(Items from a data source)
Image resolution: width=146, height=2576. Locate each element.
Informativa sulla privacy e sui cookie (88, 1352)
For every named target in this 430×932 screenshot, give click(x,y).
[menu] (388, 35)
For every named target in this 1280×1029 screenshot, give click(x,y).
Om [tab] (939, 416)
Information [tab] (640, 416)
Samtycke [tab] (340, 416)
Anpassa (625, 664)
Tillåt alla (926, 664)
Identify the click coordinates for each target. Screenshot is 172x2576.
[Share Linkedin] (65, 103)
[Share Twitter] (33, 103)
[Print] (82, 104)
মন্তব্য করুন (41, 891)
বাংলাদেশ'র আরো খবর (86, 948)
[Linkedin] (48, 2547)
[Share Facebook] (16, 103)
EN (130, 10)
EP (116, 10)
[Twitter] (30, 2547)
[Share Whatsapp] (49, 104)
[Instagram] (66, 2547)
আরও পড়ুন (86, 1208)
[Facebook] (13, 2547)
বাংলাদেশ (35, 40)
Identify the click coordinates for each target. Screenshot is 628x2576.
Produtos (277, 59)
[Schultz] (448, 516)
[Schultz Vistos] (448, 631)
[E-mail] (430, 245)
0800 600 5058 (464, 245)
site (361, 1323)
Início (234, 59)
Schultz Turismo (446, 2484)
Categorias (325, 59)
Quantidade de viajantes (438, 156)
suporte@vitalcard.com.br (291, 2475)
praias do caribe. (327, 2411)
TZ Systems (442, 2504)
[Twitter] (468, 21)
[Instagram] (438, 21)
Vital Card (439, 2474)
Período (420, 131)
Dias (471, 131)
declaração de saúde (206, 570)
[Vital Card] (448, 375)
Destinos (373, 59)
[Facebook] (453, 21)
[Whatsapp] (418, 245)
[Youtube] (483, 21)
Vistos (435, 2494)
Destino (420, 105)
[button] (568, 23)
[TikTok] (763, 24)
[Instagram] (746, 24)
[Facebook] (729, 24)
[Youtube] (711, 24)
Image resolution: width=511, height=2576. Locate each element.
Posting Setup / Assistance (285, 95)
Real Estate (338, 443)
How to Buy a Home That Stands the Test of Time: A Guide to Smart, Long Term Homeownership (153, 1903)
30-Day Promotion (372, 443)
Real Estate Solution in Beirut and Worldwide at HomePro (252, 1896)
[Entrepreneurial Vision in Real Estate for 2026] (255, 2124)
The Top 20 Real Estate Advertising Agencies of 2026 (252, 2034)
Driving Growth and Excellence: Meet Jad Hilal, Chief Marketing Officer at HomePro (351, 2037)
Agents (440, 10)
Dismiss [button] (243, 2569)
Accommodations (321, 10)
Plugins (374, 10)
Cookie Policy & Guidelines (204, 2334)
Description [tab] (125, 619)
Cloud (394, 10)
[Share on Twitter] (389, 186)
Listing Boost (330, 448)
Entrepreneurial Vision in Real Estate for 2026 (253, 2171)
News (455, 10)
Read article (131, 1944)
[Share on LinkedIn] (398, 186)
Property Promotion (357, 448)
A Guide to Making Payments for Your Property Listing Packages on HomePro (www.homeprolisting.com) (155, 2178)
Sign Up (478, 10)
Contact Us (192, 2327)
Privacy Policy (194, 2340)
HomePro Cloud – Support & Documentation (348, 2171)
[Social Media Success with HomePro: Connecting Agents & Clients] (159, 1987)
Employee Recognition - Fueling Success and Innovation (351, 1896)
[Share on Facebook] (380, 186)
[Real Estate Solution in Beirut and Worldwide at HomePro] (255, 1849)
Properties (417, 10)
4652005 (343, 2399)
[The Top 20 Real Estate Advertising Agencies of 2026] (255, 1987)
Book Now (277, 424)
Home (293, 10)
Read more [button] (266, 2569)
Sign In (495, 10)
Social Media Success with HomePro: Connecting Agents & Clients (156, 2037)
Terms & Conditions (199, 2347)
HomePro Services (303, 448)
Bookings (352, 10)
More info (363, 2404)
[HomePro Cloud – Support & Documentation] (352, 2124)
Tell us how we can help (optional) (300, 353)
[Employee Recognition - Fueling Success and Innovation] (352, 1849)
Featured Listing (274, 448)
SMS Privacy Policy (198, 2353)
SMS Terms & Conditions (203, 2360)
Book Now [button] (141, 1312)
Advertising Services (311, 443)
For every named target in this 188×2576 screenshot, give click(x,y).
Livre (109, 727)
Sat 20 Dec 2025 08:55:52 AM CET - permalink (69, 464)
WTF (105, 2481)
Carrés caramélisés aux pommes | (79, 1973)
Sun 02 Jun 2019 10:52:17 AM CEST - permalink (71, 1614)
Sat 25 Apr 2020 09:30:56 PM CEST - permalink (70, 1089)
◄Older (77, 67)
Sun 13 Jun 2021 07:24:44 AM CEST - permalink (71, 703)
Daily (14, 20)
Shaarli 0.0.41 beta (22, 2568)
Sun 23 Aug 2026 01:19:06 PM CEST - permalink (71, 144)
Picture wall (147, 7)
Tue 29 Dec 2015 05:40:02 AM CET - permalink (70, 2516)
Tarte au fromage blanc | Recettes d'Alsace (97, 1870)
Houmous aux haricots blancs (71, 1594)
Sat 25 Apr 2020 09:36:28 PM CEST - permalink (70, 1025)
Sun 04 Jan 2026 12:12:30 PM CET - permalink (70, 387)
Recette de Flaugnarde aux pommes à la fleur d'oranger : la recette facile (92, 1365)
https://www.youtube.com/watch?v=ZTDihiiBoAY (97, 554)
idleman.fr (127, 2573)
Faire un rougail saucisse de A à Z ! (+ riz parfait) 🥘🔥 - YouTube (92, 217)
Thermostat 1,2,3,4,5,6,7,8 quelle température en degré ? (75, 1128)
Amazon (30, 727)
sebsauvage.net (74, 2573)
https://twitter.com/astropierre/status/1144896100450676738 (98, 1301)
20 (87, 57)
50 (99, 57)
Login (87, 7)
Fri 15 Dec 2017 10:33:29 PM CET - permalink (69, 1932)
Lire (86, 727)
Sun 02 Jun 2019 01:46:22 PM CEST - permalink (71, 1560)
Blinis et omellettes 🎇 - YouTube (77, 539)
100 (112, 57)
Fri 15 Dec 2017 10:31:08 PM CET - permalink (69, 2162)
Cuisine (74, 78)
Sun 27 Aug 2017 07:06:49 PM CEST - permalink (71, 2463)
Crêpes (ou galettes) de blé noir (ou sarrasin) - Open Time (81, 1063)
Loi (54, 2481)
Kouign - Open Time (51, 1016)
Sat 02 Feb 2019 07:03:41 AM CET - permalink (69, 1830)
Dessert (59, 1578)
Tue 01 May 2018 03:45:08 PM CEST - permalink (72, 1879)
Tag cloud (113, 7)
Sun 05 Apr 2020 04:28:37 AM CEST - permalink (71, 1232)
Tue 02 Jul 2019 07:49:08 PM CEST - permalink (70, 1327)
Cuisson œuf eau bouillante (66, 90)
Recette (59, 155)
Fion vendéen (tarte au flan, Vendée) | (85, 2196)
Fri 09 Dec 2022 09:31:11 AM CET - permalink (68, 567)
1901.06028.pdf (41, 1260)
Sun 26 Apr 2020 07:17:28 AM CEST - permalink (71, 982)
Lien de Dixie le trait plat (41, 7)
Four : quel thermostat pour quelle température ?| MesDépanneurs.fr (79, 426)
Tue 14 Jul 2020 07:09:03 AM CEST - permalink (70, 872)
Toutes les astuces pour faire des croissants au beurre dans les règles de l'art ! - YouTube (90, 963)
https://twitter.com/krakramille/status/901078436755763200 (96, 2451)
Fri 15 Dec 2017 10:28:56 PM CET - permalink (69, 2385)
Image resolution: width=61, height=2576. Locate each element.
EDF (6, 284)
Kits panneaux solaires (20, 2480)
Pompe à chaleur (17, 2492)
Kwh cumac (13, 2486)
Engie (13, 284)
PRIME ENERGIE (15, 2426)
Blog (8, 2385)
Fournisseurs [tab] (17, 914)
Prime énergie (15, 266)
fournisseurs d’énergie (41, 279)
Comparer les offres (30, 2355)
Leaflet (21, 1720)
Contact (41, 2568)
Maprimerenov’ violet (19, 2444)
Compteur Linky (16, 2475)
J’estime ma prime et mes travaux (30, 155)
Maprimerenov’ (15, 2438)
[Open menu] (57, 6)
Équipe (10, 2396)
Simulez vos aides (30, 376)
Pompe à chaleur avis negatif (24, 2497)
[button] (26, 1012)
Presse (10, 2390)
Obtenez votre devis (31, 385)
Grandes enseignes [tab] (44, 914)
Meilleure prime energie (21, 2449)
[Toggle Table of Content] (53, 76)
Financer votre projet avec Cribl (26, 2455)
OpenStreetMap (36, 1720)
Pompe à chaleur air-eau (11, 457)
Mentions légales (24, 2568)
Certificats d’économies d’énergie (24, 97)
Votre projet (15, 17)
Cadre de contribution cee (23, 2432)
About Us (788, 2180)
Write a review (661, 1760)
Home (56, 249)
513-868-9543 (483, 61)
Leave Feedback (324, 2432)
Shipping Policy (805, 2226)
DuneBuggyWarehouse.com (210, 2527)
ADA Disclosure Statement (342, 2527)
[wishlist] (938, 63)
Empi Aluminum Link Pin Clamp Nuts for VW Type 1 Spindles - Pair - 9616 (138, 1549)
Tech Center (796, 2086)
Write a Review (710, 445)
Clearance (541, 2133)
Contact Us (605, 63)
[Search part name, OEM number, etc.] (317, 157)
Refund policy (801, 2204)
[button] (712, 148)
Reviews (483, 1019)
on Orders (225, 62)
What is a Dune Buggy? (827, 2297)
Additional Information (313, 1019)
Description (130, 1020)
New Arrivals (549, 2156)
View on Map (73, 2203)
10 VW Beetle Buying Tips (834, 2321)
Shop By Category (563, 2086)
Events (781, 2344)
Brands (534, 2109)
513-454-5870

## Task requirements
Please copy the lines above from the line with "For every named target in this 430×932" up to and including the line with "[Twitter] (30, 2547)", exactly as written and with nothing else.

## Task result
For every named target in this 430×932 screenshot, give click(x,y).
[menu] (388, 35)
For every named target in this 1280×1029 screenshot, give click(x,y).
Om [tab] (939, 416)
Information [tab] (640, 416)
Samtycke [tab] (340, 416)
Anpassa (625, 664)
Tillåt alla (926, 664)
Identify the click coordinates for each target. Screenshot is 172x2576.
[Share Linkedin] (65, 103)
[Share Twitter] (33, 103)
[Print] (82, 104)
মন্তব্য করুন (41, 891)
বাংলাদেশ'র আরো খবর (86, 948)
[Linkedin] (48, 2547)
[Share Facebook] (16, 103)
EN (130, 10)
EP (116, 10)
[Twitter] (30, 2547)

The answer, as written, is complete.